═════ STORED DATA ═════
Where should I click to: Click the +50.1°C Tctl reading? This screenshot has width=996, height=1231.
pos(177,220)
═════
═════ STORED DATA ═════
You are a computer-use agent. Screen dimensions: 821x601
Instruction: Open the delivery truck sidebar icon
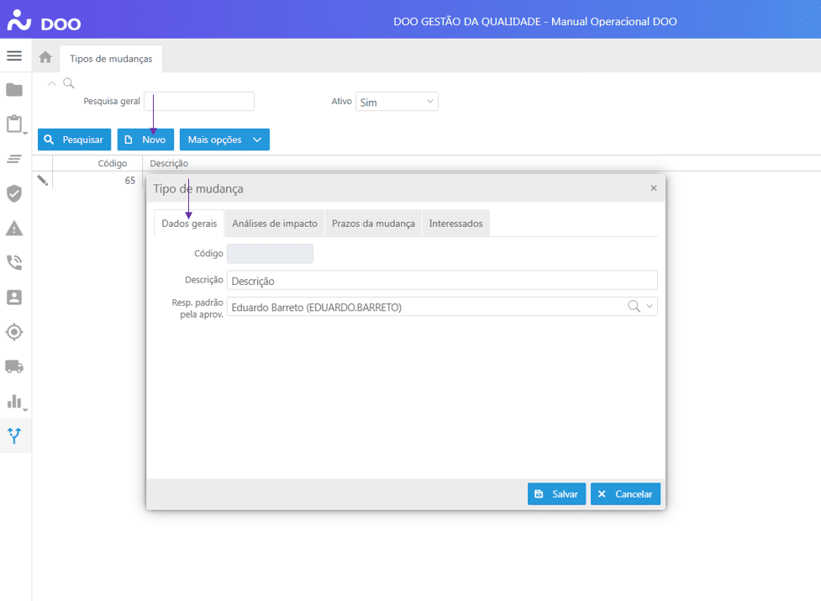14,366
═════
═════ STORED DATA ═════
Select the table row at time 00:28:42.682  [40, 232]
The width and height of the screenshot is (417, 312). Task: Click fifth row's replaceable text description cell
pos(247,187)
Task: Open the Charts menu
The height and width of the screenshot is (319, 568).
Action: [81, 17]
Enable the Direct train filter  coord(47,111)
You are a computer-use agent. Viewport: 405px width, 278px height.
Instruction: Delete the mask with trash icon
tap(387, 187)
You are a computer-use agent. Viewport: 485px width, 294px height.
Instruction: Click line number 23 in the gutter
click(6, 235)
═════
> PROMPT: Across the entries, how many lines contain "computer"? Reply with the number only.

> ANSWER FOR THE TASK: 3